The right to food is well established in international human rights law. But as Davis explains, while several states protect the right to hunt and fish, Maine is the first and only state to establish “a natural, inherent and unalienable right to food,” which includes “the right to save and exchange seeds and the right to grow, raise, harvest, produce and consume the food of their own choosing.” The amendment's broad language draws on natural law and at least raises the possibility that the government has an obligation to provide inhabitants with food. Lauded by human rights advocates when it was adopted, there are similar campaigns burgeoning in other states.
Parker is the first opportunity for the high court to define this new right, and it might surprise readers that hunting regulations were the first thing to be challenged (it surprised me).
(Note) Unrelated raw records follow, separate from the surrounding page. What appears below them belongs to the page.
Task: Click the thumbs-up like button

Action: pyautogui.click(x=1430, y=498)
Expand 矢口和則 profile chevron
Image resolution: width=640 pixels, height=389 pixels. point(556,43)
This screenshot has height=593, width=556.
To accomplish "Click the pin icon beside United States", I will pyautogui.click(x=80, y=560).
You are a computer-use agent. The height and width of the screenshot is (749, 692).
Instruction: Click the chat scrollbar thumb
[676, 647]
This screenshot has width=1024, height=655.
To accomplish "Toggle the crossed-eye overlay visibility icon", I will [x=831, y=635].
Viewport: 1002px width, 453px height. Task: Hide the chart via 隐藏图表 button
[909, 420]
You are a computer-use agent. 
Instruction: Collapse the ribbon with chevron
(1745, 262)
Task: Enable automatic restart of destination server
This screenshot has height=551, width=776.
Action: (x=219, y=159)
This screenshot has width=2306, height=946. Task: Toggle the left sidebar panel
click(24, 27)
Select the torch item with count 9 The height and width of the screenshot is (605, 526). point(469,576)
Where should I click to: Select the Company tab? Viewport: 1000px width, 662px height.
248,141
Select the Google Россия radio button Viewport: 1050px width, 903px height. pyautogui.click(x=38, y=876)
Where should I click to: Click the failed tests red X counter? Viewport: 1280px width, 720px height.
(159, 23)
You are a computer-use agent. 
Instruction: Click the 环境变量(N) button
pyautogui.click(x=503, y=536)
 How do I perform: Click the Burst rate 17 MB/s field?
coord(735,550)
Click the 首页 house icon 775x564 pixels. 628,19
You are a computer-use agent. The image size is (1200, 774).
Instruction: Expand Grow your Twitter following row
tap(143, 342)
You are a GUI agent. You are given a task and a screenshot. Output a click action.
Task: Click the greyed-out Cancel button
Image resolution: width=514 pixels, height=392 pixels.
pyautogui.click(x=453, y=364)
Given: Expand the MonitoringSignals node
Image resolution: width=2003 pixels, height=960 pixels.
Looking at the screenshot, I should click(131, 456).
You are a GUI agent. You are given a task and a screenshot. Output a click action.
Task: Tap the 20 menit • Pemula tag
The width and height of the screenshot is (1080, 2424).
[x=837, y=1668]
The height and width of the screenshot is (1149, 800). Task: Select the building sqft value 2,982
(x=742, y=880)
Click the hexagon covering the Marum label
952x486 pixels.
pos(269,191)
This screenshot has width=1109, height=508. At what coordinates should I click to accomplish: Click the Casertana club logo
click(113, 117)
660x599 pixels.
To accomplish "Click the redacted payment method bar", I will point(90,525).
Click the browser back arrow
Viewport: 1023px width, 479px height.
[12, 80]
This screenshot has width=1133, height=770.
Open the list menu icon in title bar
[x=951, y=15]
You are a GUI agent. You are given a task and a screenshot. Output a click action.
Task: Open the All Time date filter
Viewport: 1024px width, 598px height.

The plaintiffs argue that they supplement their diet with hunting and that work and their children’s school obligations force them to hunt on the weekend. A right to food, they claim, means that restrictions on their ability to hunt for personal consumption must be evaluated under an onerous strict scrutiny standard. Alluding to these implications, some proponents of the amendment have described it as a “second amendment for food.”
It remains to be seen if this argument will hold sway. The plaintiffs lost in the trial court, and Davis writes that the amendment’s text and history create major headwinds for the plaintiffs’ claims. A specific reference to hunting was deleted from the proposed amendment. And there is no evidence that voters thought that creating a right to food would impact hunting laws. But should the court adopt the plaintiffs’ argument, Davis warns that it could “serve as a stealth vehicle for frustrating reasonable restrictions on guns and gun use in the context of hunting.”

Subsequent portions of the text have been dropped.